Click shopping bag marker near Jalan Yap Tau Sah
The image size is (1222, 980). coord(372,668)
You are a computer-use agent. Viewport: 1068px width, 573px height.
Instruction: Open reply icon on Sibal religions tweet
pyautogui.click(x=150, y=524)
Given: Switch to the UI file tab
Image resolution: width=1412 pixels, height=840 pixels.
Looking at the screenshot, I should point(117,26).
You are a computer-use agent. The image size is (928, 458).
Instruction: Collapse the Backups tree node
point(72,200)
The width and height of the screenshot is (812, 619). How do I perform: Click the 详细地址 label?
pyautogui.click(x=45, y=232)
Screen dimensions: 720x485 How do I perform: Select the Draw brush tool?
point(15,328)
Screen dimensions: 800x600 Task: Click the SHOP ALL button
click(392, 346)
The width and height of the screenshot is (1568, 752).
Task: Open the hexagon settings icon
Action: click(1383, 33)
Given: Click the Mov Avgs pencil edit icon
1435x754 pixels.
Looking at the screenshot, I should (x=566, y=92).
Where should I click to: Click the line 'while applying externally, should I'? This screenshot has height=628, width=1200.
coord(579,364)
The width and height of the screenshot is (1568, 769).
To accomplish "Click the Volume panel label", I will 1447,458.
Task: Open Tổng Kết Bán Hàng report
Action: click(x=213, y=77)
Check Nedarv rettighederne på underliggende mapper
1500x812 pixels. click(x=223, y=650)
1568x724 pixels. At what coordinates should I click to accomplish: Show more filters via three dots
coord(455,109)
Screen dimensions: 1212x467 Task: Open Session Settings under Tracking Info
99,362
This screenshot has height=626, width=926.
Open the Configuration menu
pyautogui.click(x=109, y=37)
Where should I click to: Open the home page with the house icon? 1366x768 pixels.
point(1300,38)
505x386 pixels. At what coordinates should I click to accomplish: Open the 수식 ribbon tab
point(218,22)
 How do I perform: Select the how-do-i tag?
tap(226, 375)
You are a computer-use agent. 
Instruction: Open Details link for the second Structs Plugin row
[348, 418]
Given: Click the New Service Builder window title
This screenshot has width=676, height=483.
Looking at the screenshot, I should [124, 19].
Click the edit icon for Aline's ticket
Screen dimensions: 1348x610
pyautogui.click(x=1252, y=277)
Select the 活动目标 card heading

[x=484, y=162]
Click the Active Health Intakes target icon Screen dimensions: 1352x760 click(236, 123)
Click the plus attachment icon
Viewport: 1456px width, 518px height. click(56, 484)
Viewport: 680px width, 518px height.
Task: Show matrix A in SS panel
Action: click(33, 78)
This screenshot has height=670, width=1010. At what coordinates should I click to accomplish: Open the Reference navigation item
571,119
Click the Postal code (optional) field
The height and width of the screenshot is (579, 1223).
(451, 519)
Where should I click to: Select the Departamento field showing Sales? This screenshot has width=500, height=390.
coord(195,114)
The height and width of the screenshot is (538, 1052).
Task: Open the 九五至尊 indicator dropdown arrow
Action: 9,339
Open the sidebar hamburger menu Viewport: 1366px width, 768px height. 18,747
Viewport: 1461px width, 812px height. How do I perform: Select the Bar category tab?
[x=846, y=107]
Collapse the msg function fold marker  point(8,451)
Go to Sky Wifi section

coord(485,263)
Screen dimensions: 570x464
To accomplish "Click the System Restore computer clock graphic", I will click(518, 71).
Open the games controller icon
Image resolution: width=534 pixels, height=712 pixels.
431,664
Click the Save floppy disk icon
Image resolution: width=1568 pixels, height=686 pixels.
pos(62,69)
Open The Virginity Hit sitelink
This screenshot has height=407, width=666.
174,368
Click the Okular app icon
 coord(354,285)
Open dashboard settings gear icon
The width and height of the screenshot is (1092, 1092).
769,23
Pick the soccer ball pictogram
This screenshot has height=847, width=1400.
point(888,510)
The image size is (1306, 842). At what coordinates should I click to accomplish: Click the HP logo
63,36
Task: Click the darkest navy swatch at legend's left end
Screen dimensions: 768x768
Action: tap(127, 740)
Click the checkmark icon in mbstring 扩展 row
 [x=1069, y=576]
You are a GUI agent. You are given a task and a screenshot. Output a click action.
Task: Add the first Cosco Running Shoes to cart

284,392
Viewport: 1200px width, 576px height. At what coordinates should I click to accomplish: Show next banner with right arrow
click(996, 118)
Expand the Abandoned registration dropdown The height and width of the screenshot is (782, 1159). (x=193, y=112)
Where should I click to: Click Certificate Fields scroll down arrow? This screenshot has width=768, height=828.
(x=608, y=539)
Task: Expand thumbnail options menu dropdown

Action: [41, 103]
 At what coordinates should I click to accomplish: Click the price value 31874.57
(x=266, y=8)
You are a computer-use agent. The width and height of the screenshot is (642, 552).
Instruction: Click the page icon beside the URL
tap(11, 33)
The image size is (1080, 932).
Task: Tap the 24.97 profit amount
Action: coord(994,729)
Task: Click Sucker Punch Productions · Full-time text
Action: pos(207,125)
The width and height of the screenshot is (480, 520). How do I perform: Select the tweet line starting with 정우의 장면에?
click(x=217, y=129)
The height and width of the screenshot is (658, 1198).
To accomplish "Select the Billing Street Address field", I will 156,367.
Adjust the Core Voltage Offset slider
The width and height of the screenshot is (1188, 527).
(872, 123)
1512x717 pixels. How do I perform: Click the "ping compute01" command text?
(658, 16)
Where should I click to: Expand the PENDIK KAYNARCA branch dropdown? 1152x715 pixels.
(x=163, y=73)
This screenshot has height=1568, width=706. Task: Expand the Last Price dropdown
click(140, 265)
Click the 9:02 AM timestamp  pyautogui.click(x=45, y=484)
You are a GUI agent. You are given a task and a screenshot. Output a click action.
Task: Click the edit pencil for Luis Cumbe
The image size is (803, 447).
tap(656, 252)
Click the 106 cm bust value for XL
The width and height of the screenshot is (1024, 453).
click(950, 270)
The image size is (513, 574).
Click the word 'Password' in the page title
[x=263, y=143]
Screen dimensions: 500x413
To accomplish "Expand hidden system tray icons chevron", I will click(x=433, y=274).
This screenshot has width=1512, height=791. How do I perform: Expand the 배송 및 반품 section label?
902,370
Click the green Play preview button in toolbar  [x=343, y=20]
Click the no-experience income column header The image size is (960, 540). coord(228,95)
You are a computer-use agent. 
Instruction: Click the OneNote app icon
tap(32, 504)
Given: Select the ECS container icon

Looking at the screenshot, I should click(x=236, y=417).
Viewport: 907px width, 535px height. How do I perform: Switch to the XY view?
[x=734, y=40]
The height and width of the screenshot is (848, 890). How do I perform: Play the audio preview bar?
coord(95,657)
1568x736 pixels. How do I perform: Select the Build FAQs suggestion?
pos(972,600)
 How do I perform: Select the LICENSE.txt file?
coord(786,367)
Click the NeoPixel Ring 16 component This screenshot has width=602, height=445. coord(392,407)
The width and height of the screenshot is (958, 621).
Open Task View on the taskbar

• _EXERCISE GOAL_
Note how many lines in the data above contain "pencil", then state that number alone.

• _ANSWER AREA_
2